05/20/06
世界宗教の非合理化15と聖俗の分離1
前回まで書いたように、今では、宗教と言えば、非合理世界を信じる集団と言うイメージが出来あがっています。
明治の知識人が、キリスト教やイスラム教、あるいは儒学まで、みんな日本の土俗信仰心に基づく宗教と同じ・・「宗教」と翻訳し、合理的な原理については、「科学」あるいは「・・・・学」と称するようにしたのは、当時の宗教界の現状にあっていたのです。
私の考えるような、宗教とは本来異民族間でも守られるべき合理的規範・・生きて行くルールのことだと言う解釈から言えば、明治の知識人が、世界宗教に対し、「宗教」と言う翻訳語をあてたのは間違いですが、宗教改革運動に対し、応じなかった旧宗教に対する翻訳としては正しかったことになります。
我が国でも、仏教・・お寺といえば、古い建物でなければ変な感じがするほどの意識が定着しているのですから、おかしなものです。
仏教・・・お寺も日本にきた当初は、最新式の瓦屋根で、世間の耳目を驚かし、有り難い・・滅多にないと言う意味です・・・ものとして始ったものであって、時代遅れを宣伝して始まったものではありません。

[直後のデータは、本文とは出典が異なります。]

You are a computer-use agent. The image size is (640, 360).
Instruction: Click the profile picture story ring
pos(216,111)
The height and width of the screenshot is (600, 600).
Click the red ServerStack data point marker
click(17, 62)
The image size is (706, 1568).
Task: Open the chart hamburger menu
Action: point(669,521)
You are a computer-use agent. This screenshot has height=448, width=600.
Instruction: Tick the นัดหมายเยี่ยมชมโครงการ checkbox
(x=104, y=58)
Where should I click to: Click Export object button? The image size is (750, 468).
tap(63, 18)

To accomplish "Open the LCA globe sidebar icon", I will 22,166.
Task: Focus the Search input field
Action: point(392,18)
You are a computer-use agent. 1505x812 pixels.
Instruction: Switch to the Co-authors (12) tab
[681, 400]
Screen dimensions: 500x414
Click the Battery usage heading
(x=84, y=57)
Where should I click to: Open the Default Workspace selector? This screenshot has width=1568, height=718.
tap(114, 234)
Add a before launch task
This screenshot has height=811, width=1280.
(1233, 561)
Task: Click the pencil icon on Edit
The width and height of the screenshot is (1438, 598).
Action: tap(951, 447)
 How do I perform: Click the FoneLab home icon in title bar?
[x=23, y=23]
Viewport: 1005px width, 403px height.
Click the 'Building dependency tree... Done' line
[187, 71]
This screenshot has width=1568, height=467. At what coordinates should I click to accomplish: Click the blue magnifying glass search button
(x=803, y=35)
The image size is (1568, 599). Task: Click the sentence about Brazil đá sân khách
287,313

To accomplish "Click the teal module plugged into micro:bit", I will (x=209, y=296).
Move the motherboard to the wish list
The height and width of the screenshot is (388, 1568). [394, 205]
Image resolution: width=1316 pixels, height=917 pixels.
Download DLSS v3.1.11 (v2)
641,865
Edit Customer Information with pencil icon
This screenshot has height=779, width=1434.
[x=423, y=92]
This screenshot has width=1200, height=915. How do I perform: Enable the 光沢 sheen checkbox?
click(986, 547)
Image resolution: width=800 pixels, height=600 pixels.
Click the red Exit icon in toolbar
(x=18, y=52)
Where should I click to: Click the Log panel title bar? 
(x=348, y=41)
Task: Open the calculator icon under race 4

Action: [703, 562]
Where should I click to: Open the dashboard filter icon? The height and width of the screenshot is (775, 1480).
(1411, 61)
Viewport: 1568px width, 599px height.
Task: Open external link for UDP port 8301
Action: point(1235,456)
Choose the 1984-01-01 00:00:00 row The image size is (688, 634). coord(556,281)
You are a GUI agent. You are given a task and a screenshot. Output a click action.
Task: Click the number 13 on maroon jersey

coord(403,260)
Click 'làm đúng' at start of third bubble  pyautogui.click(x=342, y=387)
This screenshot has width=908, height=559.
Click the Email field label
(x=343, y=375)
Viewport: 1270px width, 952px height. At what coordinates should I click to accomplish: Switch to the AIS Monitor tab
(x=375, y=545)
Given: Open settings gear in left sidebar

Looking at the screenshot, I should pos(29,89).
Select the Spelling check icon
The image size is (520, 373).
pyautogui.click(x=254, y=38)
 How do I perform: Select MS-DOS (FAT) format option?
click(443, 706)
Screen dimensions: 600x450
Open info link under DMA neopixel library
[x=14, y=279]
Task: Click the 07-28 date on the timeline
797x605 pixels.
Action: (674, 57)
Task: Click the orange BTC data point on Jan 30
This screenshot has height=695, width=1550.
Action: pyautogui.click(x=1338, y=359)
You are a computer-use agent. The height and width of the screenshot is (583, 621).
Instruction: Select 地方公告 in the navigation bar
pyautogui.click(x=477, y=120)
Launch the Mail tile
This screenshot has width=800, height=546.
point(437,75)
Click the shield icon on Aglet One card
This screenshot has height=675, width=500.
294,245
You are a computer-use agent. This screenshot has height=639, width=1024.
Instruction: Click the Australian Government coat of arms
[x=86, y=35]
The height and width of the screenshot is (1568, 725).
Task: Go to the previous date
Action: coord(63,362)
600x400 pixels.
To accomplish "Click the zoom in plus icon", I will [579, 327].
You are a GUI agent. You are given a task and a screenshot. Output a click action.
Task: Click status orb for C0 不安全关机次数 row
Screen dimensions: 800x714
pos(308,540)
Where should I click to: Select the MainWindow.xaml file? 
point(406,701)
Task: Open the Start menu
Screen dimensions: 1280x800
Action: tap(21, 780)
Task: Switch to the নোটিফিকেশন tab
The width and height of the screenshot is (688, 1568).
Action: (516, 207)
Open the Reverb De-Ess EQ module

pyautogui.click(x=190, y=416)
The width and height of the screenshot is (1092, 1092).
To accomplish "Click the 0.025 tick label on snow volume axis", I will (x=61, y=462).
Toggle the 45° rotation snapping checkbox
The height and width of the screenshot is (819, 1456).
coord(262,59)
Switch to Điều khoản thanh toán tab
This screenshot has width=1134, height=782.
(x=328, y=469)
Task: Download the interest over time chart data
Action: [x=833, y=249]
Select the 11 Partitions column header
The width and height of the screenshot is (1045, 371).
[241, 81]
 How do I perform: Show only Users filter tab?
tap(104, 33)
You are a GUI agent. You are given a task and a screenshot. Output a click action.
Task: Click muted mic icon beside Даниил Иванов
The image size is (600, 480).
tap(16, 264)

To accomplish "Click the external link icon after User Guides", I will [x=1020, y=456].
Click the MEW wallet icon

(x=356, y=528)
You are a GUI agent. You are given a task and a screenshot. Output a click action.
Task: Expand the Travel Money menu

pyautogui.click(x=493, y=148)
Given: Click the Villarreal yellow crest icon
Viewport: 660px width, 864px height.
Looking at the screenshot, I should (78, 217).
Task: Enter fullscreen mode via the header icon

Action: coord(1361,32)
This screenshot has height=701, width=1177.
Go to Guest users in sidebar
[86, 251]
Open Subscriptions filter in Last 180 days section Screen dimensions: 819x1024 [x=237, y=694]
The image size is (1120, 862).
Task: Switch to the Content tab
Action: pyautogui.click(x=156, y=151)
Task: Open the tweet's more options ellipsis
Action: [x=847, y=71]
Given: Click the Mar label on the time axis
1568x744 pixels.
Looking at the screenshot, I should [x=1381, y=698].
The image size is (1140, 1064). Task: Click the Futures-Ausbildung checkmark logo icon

空海も最新式の知識・・技術の伝道者として、各地に事績を残しているのです。
古いことを教えて、真言宗が成立したものでは有りません。
昔から優秀な僧侶のことを「名僧知識」と表現するとおり、先進国から新しい知識・技術を仕入れてきて日本に伝える伝道者だったのです。
明治で言えば、洋行帰りの学者先生の謂いでしょう。
それが、今では古いものでなければ、存在価値がないように、思われるようになったのですから、不思議です。
日本の仏教も宗教ですが、ローマカトリック同様に旧態然とした過去の教義を勉強するばかりで、時代の変化に応じた教義の変更が有りませんでした。
実利を重んじる武士が出て来た以降、唐から仕入れた教義が実用に耐えなくなって行くのですが、これに対応する新教義・・・・言うならば宗教改革が出来ず、役に立たないままになっていたのです。
このことから次第に「聖俗」が分離されるようになり、自らそれを良しとして時代遅れの殻に閉じこもってきたのです。
「聖俗の分離」と言う言葉ほど、宗教界の現実世界での解決能力の低下・・・・堕落を象徴するものはないでしょう。
要するに
「宗教は現実世界では、まるで役立たず」
であると宣言されて、自分で喜んでいるようなものです。